Belgium fails to reach climate deal in time for Paris summit
As the Paris climate conference started on Monday, Belgium had failed to produce a common policy. Four of its governments – one federal and three regional – have been negotiating for no less than six years. Yet an agreement could not be reached.
The negotiations centre on the regional division of the efforts and the source of the Climate Funds, to be invested in environmental measures. About a month ago, an agreement seemed close, but it was turned down by the government of Flanders (embarrassing its own environment minister, Joke Schauvliege) and the federal government (embarrassing its own climate minister Marie-Christine Marghem).
N-VA, Flanders’ largest party, in particular felt that too much was expected from Flanders.

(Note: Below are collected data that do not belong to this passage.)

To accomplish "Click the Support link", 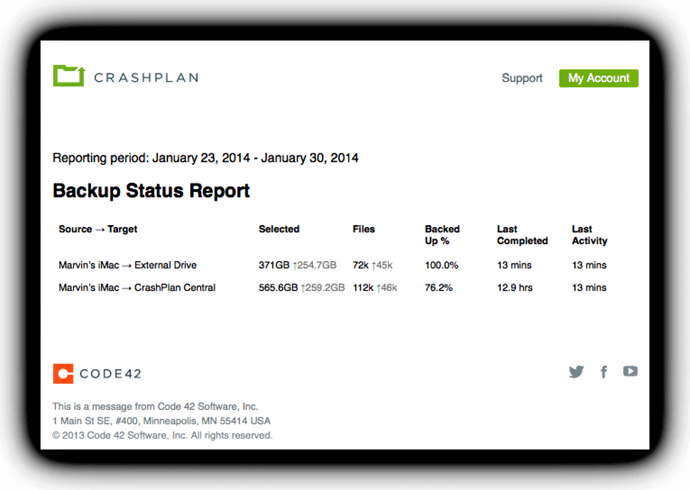I will point(522,78).
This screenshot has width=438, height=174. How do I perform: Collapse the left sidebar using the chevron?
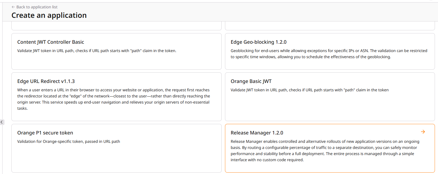(x=2, y=122)
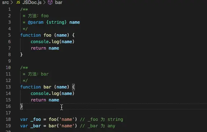
Task: Click the comment '_bar 为 any'
Action: coord(101,126)
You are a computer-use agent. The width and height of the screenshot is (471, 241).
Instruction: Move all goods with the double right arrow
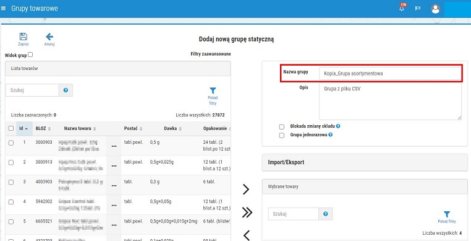point(247,213)
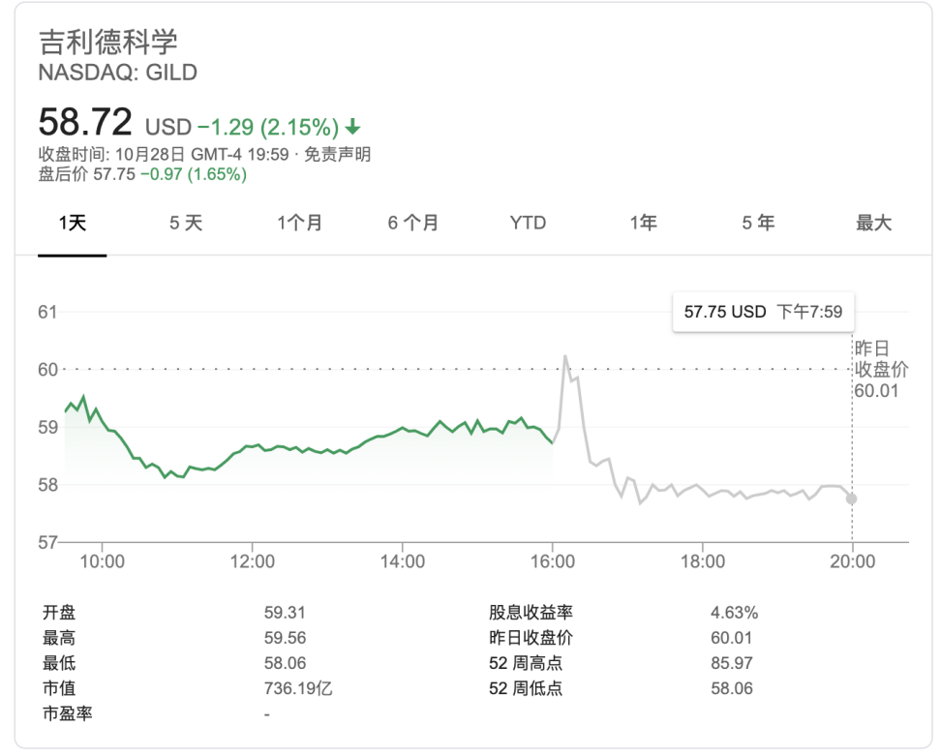
Task: Click the after-hours spike peak on chart
Action: click(564, 356)
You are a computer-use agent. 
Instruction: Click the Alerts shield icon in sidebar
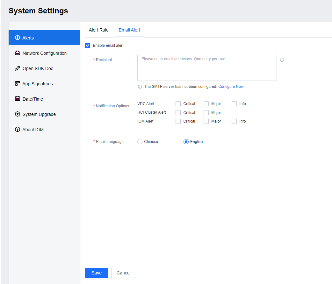(x=18, y=38)
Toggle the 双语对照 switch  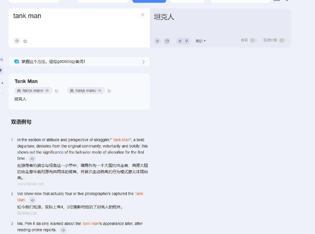tap(282, 41)
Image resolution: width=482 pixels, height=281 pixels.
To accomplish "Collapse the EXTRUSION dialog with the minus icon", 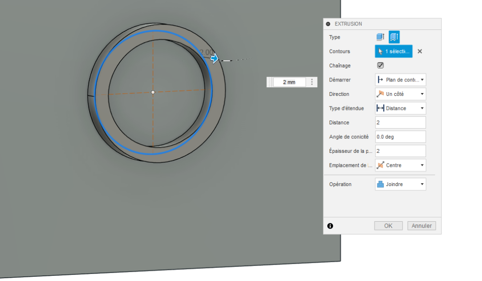I will (328, 24).
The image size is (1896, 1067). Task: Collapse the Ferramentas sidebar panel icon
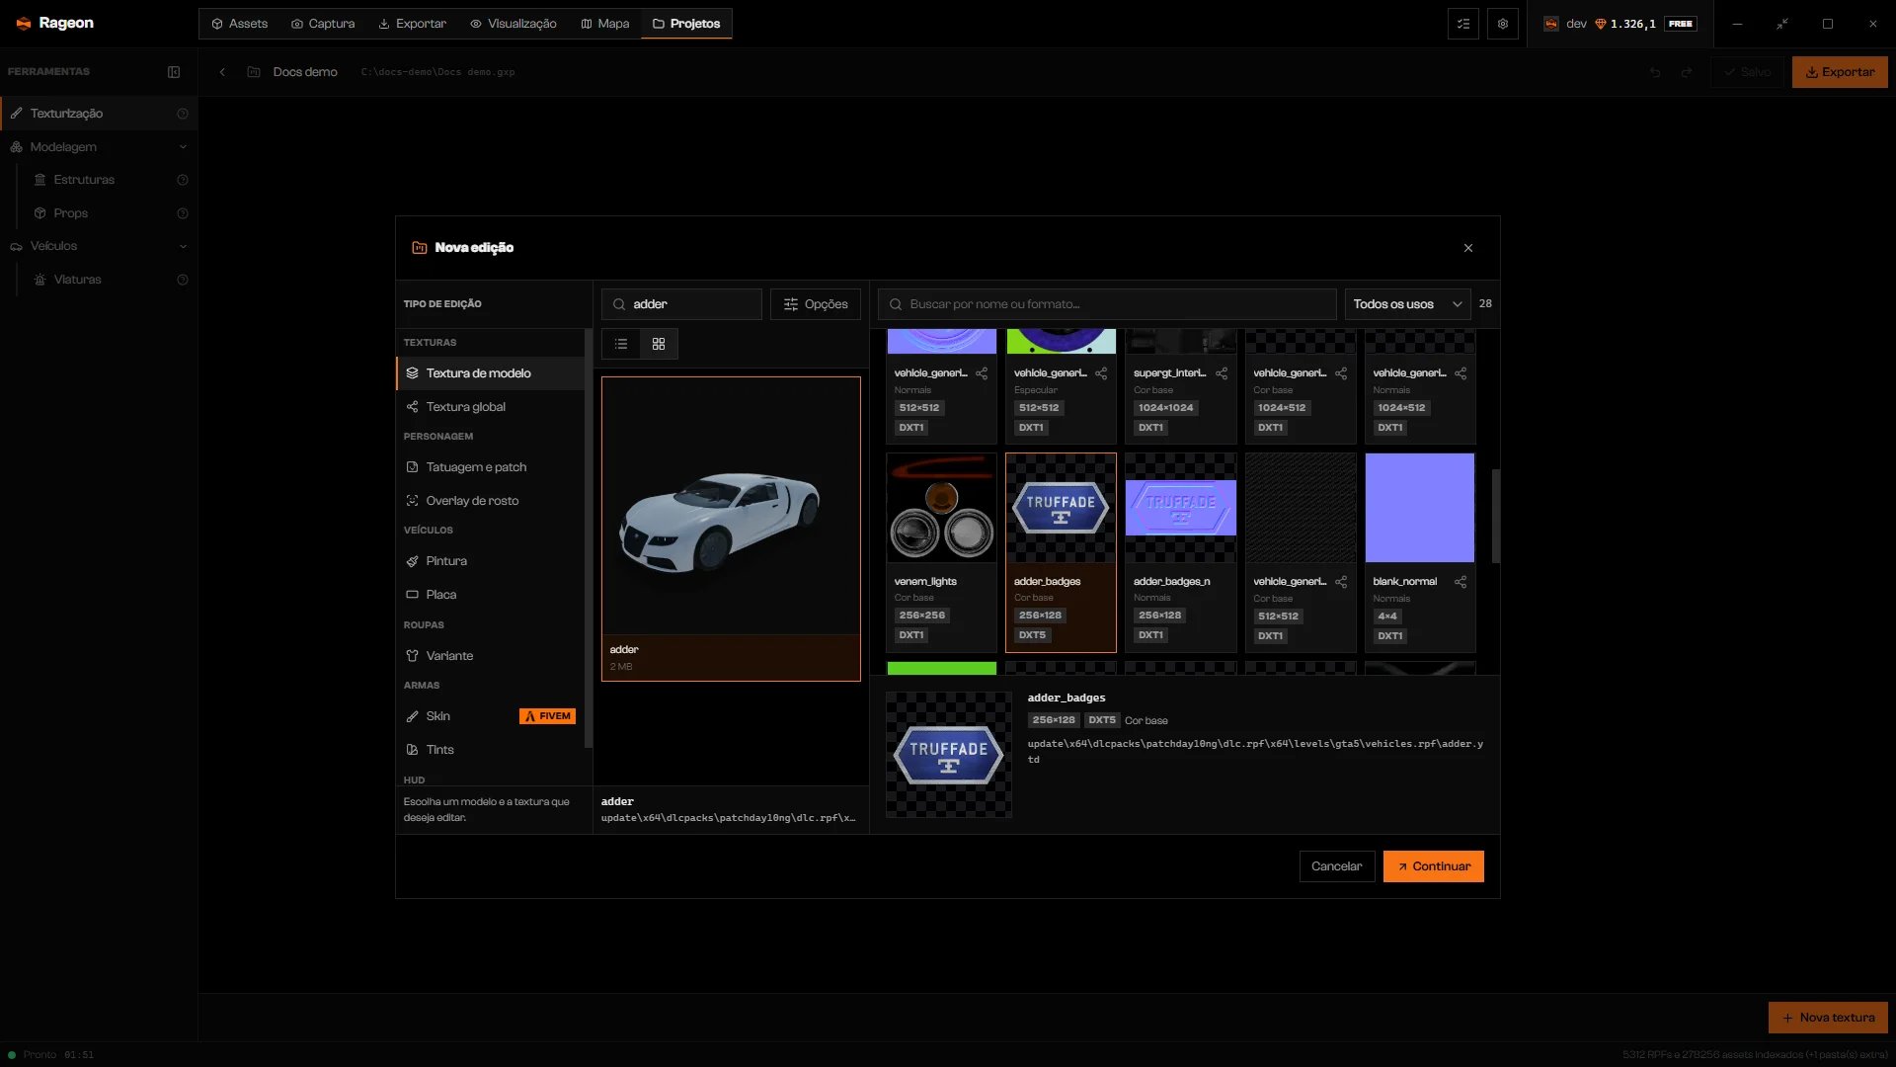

Complicating matters even further is the different governments’ coalitions. The French-speaking socialists and Christian-democrats, which control government in the Brussels-Capital and Walloon regions, are oppositions parties on the federal level. This makes them reluctant to co-operate, preferring to embarrass their political opponents.
Over the weekend, no fewer than six ministers – responsible for the environment, energy and climate – met again in an ultimate effort to reach an agreement before the start of the climate summit. They failed.
They even failed to agree whether there was a “pre-agreement” or not. Marghem, meanwhile, decided not to board the climate train to Paris on Sunday.
We have never been this close to an agreement, prime minister Charles Michel (MR, pictured) said on Monday. He believes that there is no reason to be embarrassed. “Belgium sticks to its commitments and is actually credited internationally. The Belgians, like the rest of Europe, are amongst the world’s most ambitious when it comes to fighting climate change.”
Michel has his work cut out for him: to convince not just international experts but his own citizens.